*** Opening Provided material ***

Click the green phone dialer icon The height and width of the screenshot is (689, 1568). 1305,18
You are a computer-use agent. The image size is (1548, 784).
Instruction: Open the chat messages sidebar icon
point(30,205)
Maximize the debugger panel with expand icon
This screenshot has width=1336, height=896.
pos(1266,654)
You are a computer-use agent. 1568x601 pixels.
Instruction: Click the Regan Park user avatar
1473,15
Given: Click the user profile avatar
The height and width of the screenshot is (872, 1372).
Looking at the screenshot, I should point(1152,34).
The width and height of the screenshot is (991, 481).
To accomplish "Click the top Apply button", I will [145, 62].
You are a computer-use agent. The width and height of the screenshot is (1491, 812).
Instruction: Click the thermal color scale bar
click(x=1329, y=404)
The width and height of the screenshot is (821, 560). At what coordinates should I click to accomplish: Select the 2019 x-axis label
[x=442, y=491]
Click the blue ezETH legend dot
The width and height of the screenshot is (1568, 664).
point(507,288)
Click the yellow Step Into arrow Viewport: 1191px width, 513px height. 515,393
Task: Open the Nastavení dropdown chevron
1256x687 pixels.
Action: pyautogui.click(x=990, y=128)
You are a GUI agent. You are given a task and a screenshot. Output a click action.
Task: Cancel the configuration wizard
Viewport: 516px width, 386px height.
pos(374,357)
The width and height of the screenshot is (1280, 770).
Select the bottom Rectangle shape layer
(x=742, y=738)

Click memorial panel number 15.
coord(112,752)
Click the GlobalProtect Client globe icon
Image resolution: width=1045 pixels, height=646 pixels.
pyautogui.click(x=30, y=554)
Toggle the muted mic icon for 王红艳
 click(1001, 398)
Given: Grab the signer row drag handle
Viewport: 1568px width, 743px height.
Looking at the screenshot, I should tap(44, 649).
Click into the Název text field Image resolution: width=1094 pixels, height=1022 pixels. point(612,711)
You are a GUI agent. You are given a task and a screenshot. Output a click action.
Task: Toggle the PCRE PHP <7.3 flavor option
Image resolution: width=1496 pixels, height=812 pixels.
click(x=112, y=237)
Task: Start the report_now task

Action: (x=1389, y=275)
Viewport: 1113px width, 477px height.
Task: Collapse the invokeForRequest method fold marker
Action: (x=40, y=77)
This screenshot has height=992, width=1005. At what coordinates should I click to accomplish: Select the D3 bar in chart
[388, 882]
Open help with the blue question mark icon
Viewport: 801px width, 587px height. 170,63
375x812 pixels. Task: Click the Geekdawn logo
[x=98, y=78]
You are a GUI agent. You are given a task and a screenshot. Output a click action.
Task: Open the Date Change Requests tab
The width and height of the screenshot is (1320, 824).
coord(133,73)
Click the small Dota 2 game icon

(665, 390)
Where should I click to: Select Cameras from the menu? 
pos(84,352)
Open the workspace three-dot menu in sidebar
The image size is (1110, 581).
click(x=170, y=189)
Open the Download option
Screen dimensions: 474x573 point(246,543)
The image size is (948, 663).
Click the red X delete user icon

*** Closing Provided material ***

Take the entries above and return all of them exactly.

- Result for this exercise:
Click the green phone dialer icon The height and width of the screenshot is (689, 1568). 1305,18
You are a computer-use agent. The image size is (1548, 784).
Instruction: Open the chat messages sidebar icon
point(30,205)
Maximize the debugger panel with expand icon
This screenshot has width=1336, height=896.
pos(1266,654)
You are a computer-use agent. 1568x601 pixels.
Instruction: Click the Regan Park user avatar
1473,15
Given: Click the user profile avatar
The height and width of the screenshot is (872, 1372).
Looking at the screenshot, I should point(1152,34).
The width and height of the screenshot is (991, 481).
To accomplish "Click the top Apply button", I will [145, 62].
You are a computer-use agent. The width and height of the screenshot is (1491, 812).
Instruction: Click the thermal color scale bar
click(x=1329, y=404)
The width and height of the screenshot is (821, 560). At what coordinates should I click to accomplish: Select the 2019 x-axis label
[x=442, y=491]
Click the blue ezETH legend dot
The width and height of the screenshot is (1568, 664).
point(507,288)
Click the yellow Step Into arrow Viewport: 1191px width, 513px height. 515,393
Task: Open the Nastavení dropdown chevron
1256x687 pixels.
Action: pyautogui.click(x=990, y=128)
You are a GUI agent. You are given a task and a screenshot. Output a click action.
Task: Cancel the configuration wizard
Viewport: 516px width, 386px height.
pos(374,357)
The width and height of the screenshot is (1280, 770).
Select the bottom Rectangle shape layer
(x=742, y=738)

Click memorial panel number 15.
coord(112,752)
Click the GlobalProtect Client globe icon
Image resolution: width=1045 pixels, height=646 pixels.
pyautogui.click(x=30, y=554)
Toggle the muted mic icon for 王红艳
 click(1001, 398)
Given: Grab the signer row drag handle
Viewport: 1568px width, 743px height.
Looking at the screenshot, I should tap(44, 649).
Click into the Název text field Image resolution: width=1094 pixels, height=1022 pixels. point(612,711)
You are a GUI agent. You are given a task and a screenshot. Output a click action.
Task: Toggle the PCRE PHP <7.3 flavor option
Image resolution: width=1496 pixels, height=812 pixels.
click(x=112, y=237)
Task: Start the report_now task

Action: (x=1389, y=275)
Viewport: 1113px width, 477px height.
Task: Collapse the invokeForRequest method fold marker
Action: (x=40, y=77)
This screenshot has height=992, width=1005. At what coordinates should I click to accomplish: Select the D3 bar in chart
[388, 882]
Open help with the blue question mark icon
Viewport: 801px width, 587px height. 170,63
375x812 pixels. Task: Click the Geekdawn logo
[x=98, y=78]
You are a GUI agent. You are given a task and a screenshot. Output a click action.
Task: Open the Date Change Requests tab
The width and height of the screenshot is (1320, 824).
coord(133,73)
Click the small Dota 2 game icon

(665, 390)
Where should I click to: Select Cameras from the menu? 
pos(84,352)
Open the workspace three-dot menu in sidebar
The image size is (1110, 581).
click(x=170, y=189)
Open the Download option
Screen dimensions: 474x573 point(246,543)
The image size is (948, 663).
Click the red X delete user icon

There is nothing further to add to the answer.